We were presented with a similar question in CEO 93-14 as a result of the Legislature's enactment of Chapter 93-213, Laws of Florida  (Florida Environmental Reorganization Act of 1993), which created the Department of Environmental Protection by transferring the Department of Natural Resources and the Department of Environmental Regulation to the new department.  There, we concluded that Section 112.313(9)(a)4 applies when the "'representation' is directed to personnel of the new department who were formerly personnel of DER or when the 'representation' concerns programs, activities, functions, powers, or duties of the former agency (DER)."  Accordingly, we find that Section 112.313(9)(a)4 would prohibit you from representing clients for compensation before any of the personnel who are transferred from the AHCA to DOH and who perform any of the consumer complaint, investigative, and prosecutorial services previously performed by the AHCA under contract with the DOH.

 

Your questions are answered accordingly.

 

ORDERED by the State of Florida Commission on Ethics meeting in public session on June 6, 2002 and RENDERED this 11th day of June, 2002.

 

 

 

__________________________

Ronald S. Spencer, Jr.

Chair

 

 



[1]The General Counsel's Office, you advise, is a separate division within the AHCA.

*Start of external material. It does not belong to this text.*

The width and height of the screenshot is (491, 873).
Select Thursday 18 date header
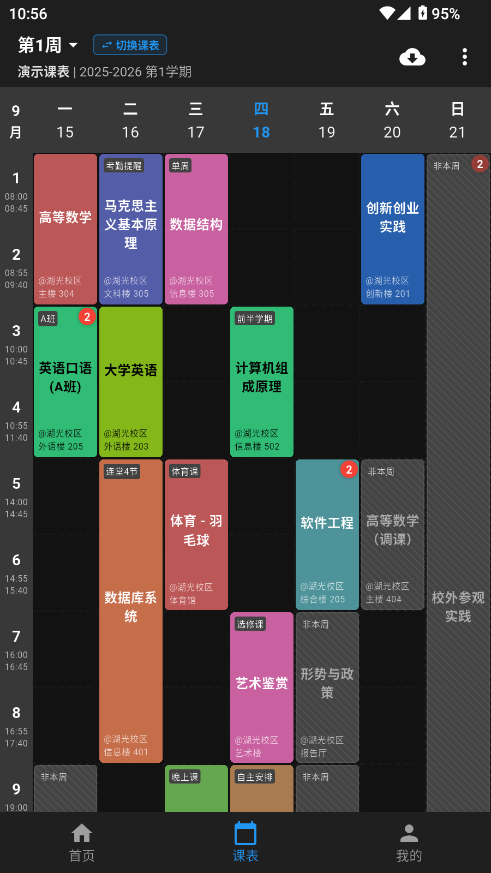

[2]Pursuant to Section 20.43(3), Florida Statutes, you advise, the AHCA has an interagency agreement with the Department of Health whereby the AHCA provides consumer complaint, investigative, and prosecutorial services related to the regulation of health professionals for the Division of Medical Quality Assurance of DOH.  This agreement, you write, was renewed on July 1, 1999, and remains in effect at this time. 

[3]Responsibility for the various boards and health care professionals was given to the Division of Medical Quality Assurance of DOH by the Legislature through Section 20.43(3)(g), Florida Statutes.

[4]AHCA has final order authority with respect to cases handled by attorneys from both of these sections of its General Counsel's Office.

[5]See CEO 79-78 (agency of executive director of the Board of Accountancy is the Board), CEO 81-23 (agency of the executive director of the Board of Dentistry is the Board), CEO 88-48 (agency of clerk typist specialist or senior clerk with the Division of Real Estate is the Division); and CEO 88-49 (agency of Senior Clerk of Board of Auctioneers is the Board).

[6]See also CEO 93-14 wherein we found that the agency of a Department of Environmental Regulation ("DER") attorney was the entire department since the Office of General Counsel was located within the Office of the Secretary of DER.

[7]See also CEO 95-14 (agency of former DBPR Senior Construction Attorney was the legal section within DBPR's Division of Regulation, as well as the Construction Industry Licensing Board ("CILB")).

[8]Precursor to Section 112.313(9)(a) 4, Florida Statutes.

[9]The term "represent" or "representation" is defined at Section 112.312(22), Florida Statutes, to mean

 

actual physical attendance on behalf of a client in an agency proceeding, the writing of letters or filing of documents on behalf of a client, and personal communications made with the officers or employees of any agency on behalf of a client.

 

[10]At the time, the AHCA still was part of DBPR.

[11]However, even if the AHCA employee determines that a complaint against a health care practitioner is insufficient for purposes of conducting an investigation, we are advised that the complaint will not be dismissed without the approval of the appropriate Board or its probable cause panel.

[12]You advise that rather than being assigned to the General Counsel's Office of AHCA, AHCA investigators currently are assigned to the Division of Managed Care and Health Quality in the AHCA.

[13]The terms "represent" or "representation" are defined at Section 112.312(22), Florida Statutes, to mean

 

actual physical attendance on behalf of a client in an agency proceeding, the writing of letters or filing of documents on behalf of a client, and personal communications made with the officers or employees of any agency on behalf of a client.

 

[14]Unless the General Appropriations Act reduces the number of full-time equivalent positions from the practitioner regulation component of the AHCA.

[15]Under the statute, the contract is to terminate effective June 30, 2002.